10 Common MyBatis-Plus Pitfalls and How to Avoid Them in Java Projects

MyBatis-Plus can significantly improve Java single-table CRUD productivity, but it often introduces hidden errors in scenarios such as paginated joins, logical delete, and automatic field filling. This article distills 10 high-frequency pitfalls and proven fixes to help teams build a more robust data access layer. Keywords: MyBatis-Plus, pagination plugin, logical delete.

Technical Specification Snapshot

Parameter Details
Core Technology MyBatis-Plus
Language Java
Typical Protocols JDBC / SQL
Article Focus Pitfall avoidance in an enhanced ORM framework
Community Adoption Pattern Widely used in Java projects
Core Dependencies mybatis-plus-boot-starter, MyBatis, database driver

MyBatis-Plus delivers high productivity, but its real complexity is easy to overlook

The value of MyBatis-Plus lies in reducing boilerplate SQL, standardizing CRUD patterns, and providing built-in pagination and logical delete capabilities. It is especially well suited for single-table operations in small and medium-sized business systems, and it can quickly support early-stage microservice development.

But the same strength also creates problems: “convention over configuration.” Many features only work with built-in methods. Once you move into custom SQL, complex joins, batch processing, or special field mappings, you must understand its interceptor behavior, parameter recognition rules, and SQL generation boundaries again.

A minimal paginated interface example

public interface UserMapper extends BaseMapper
<User> {
    // Page must be the first parameter so the pagination plugin can detect it correctly
    Page
<User> selectByAge(Page<User> page, @Param("age") Integer age);
}

This code shows the key prerequisite for the pagination plugin to work: the Page parameter must be placed correctly.

Pagination and join queries are the easiest places to get burned

The first category of problems is incorrect total counts. A one-to-many join expands one primary-table row into multiple result rows. When the pagination plugin executes COUNT, it counts the expanded result set, which leads to misleading results such as “5 rows in the list, but 300 rows in total.”

The fix is not to keep stacking joins.
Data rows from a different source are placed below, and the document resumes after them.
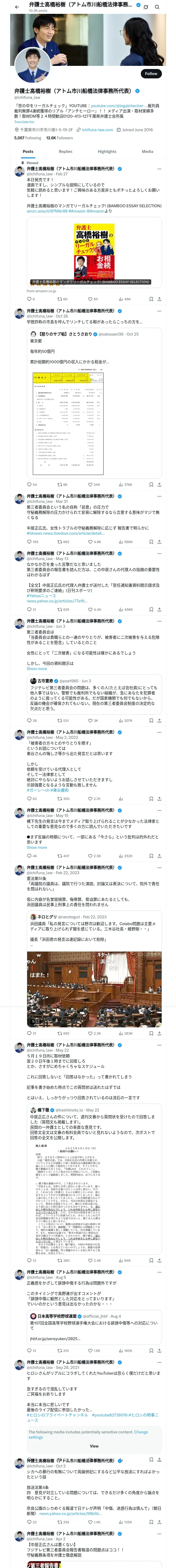Like the pinned Feb 27 post

tap(90, 299)
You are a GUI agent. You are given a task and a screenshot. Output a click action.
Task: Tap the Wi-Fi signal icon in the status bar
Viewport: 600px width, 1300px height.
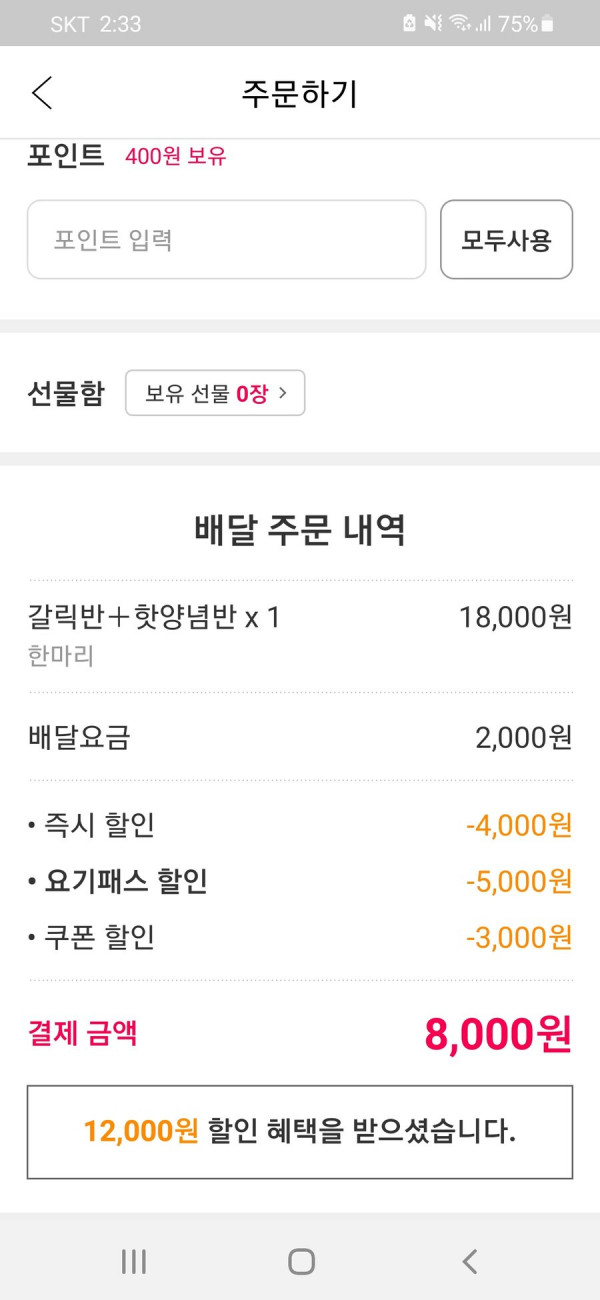coord(459,24)
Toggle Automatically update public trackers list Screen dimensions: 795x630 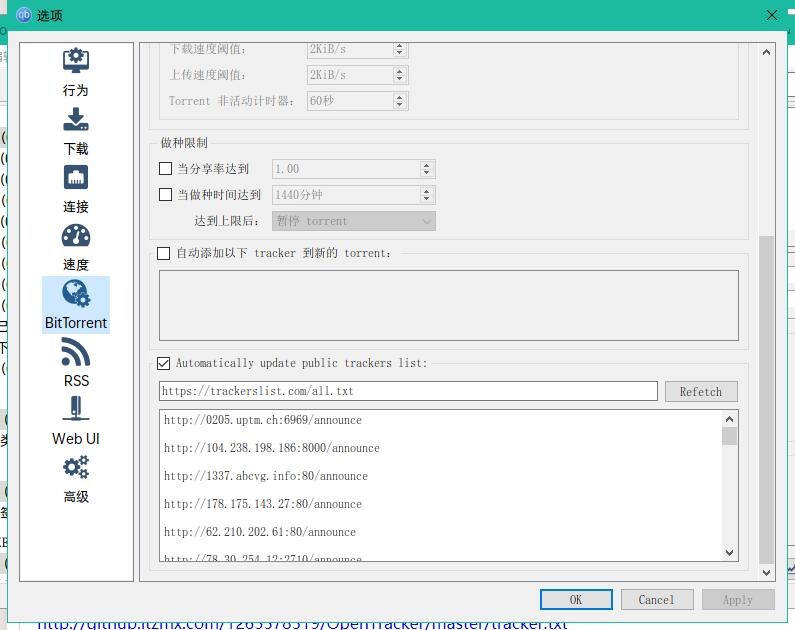(x=164, y=363)
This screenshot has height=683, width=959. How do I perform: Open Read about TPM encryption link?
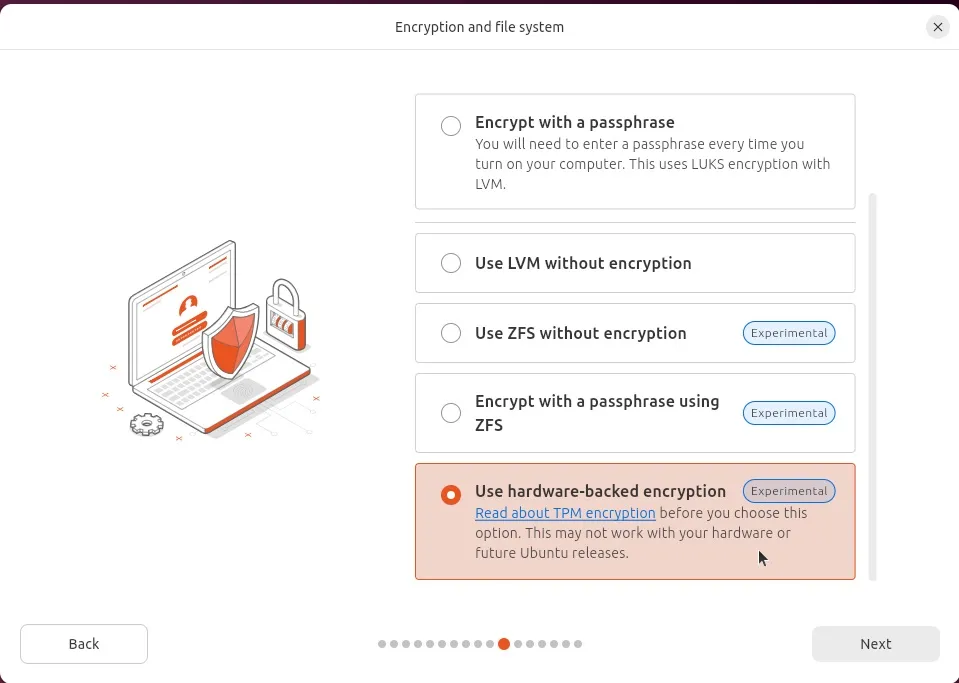pyautogui.click(x=565, y=513)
Instead, query the primary table first and then fetch child records separately, or use a subquery to aggregate child items so the primary-table row count does not get inflated.

<select id="selectOrderPage" resultMap="OrderWithItemMap">
  SELECT o.*,
         (SELECT JSON_ARRAYAGG(item_name) FROM order_item WHERE order_id = o.id) AS item_names
  FROM orders o
  WHERE o.user_id = #{userId}
  ORDER BY o.create_time DESC
</select>

This SQL uses a subquery to aggregate child-table fields and avoids incorrect total counts in one-to-many pagination.
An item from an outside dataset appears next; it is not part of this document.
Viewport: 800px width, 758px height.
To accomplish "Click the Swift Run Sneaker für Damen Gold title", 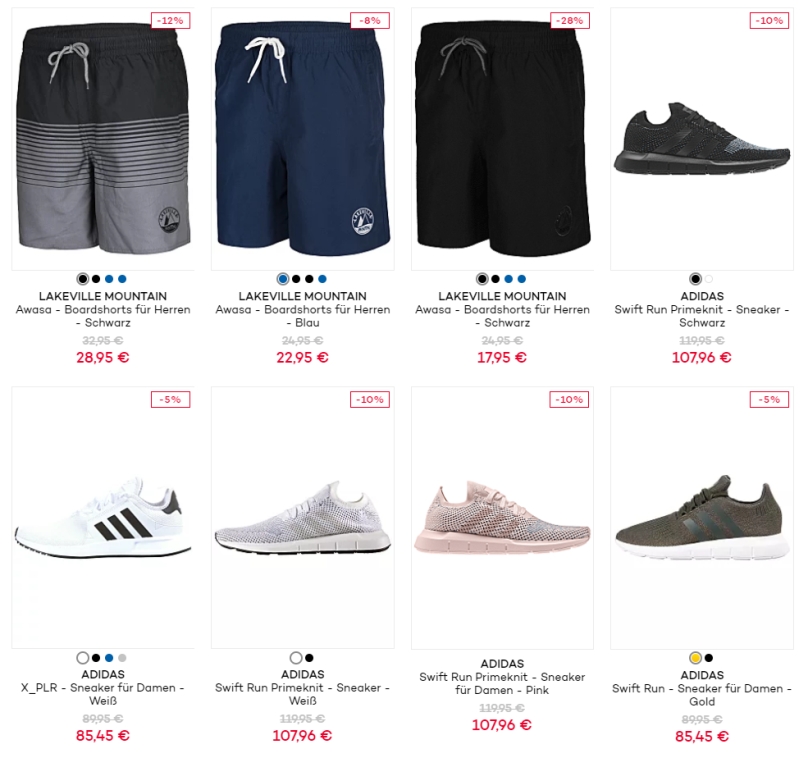I will click(x=702, y=695).
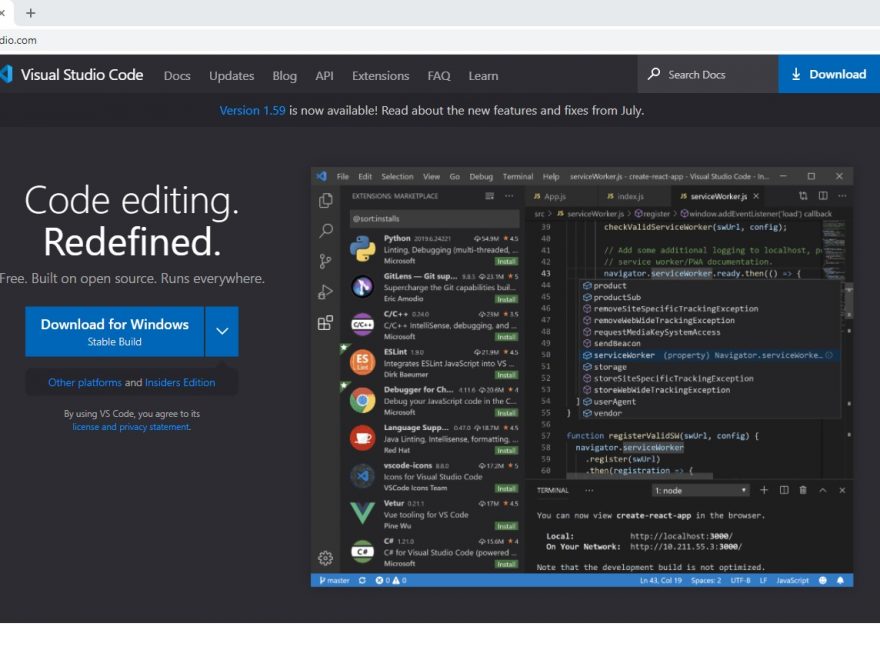Click the Python extension logo icon

click(362, 249)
The second category is pagination plugin failure. The root cause is usually that Page is wrapped by @Param, placed in the wrong argument position, or used with handwritten SQL under the false assumption that pagination will always be appended automatically. The practical rule is simple: in custom paginated methods, always put Page in the first parameter position.
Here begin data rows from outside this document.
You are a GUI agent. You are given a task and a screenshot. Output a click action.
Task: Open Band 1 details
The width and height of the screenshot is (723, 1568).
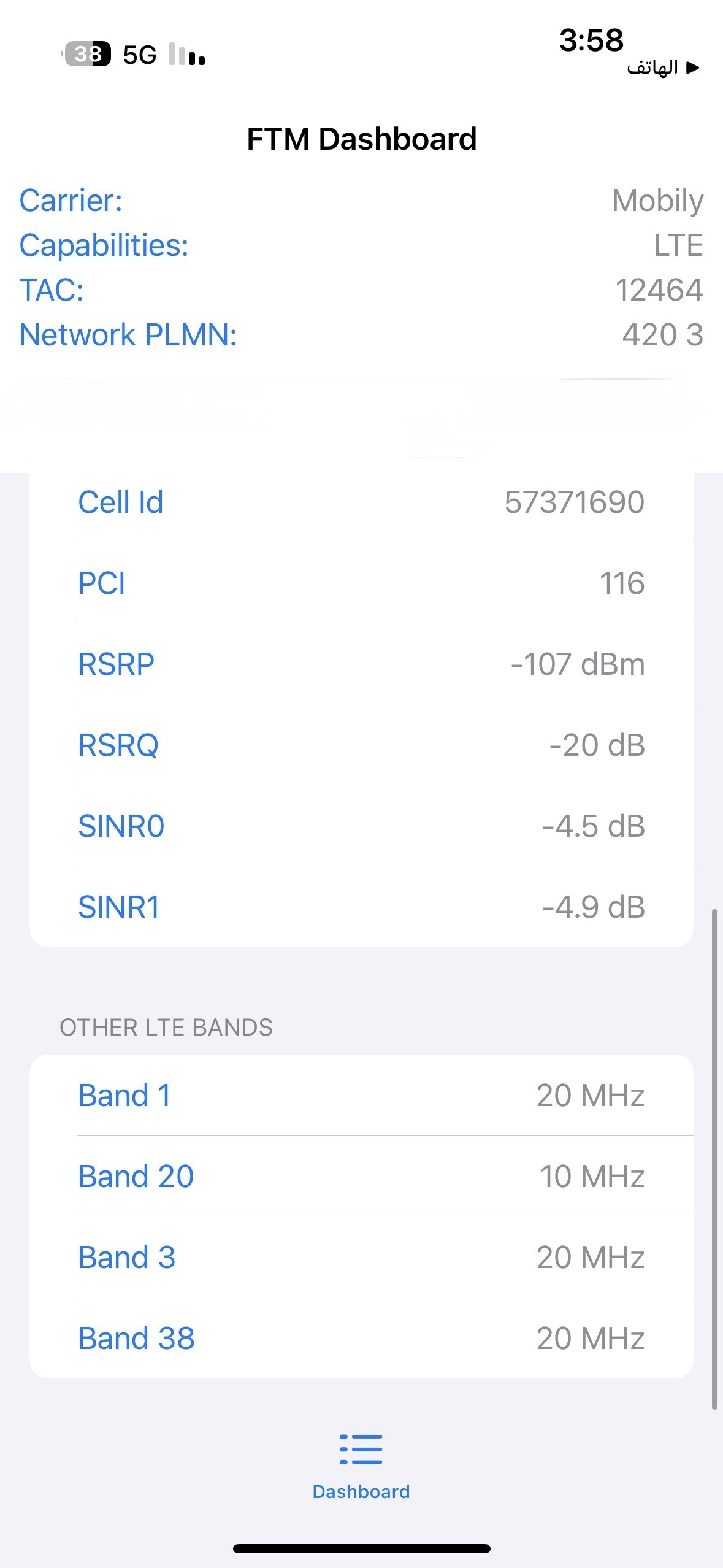[361, 1095]
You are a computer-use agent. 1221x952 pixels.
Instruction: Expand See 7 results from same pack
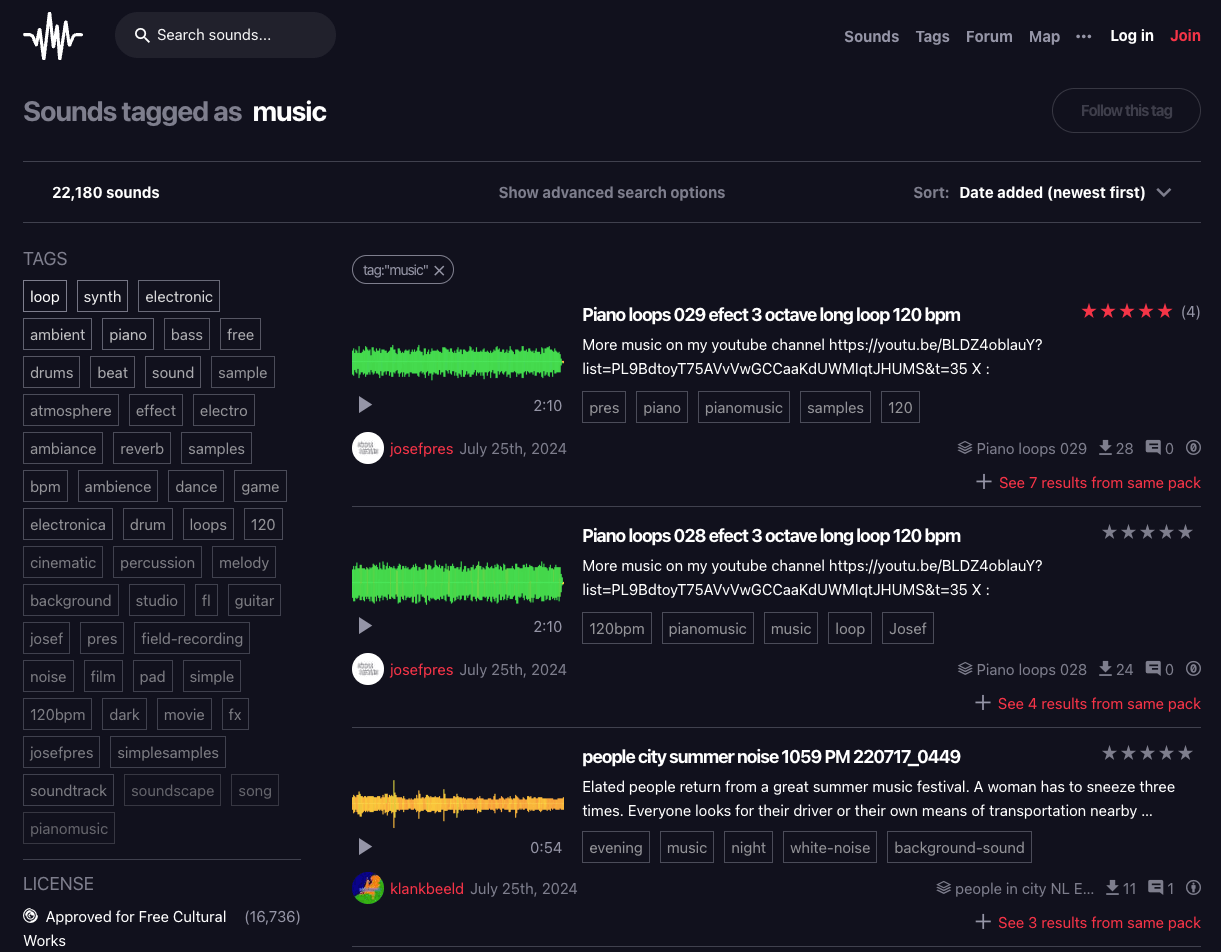click(x=1088, y=483)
Logical delete and auto-fill do not work unconditionally

@TableLogic only works along MyBatis-Plus convention-based method paths. If you write a DELETE statement manually, the framework will not convert it into a logical delete for you. A physical delete will happen directly.

Likewise, automatic field filling depends on the interaction between MetaObjectHandler and field strategies. If the entity field strategy does not allow updates, or if the filler is not implemented correctly, updateTime will not be updated even if you configured FieldFill.INSERT_UPDATE.

The correct way to implement logical delete

@Delete("update user set deleted = 1 where age > #{age} and deleted = 0")
int logicDeleteByAge(@Param("age") Integer age);

This code demonstrates that a custom delete must be explicitly rewritten as an update to the delete marker.

An example auto-fill handler

@Component
public class MyMetaObjectHandler implements MetaObjectHandler {
    @Override
    public void insertFill(MetaObject metaObject) {
        // Fill the creation time during insert
        this.strictInsertFill(metaObject, "createTime", LocalDateTime.class, LocalDateTime.now());
        // Fill the update time during insert
        this.strictInsertFill(metaObject, "updateTime", LocalDateTime.class, LocalDateTime.now());
    }

    @Override
    public void updateFill(MetaObject metaObject) {
        // Refresh the update time during update
        this.strictUpdateFill(metaObject, "updateTime", LocalDateTime.class, LocalDateTime.now());
    }
}

This handler automatically maintains timestamp fields during insert and update operations.

Optimistic locking, null conditions, and parenthesis precedence determine data correctness

When optimistic locking fails, the problem usually is not that the plugin is missing. The problem is the update path. You must first query the entity with its version number and then perform the update. Only then can MyBatis-Plus generate the version = oldVersion check and increment the version.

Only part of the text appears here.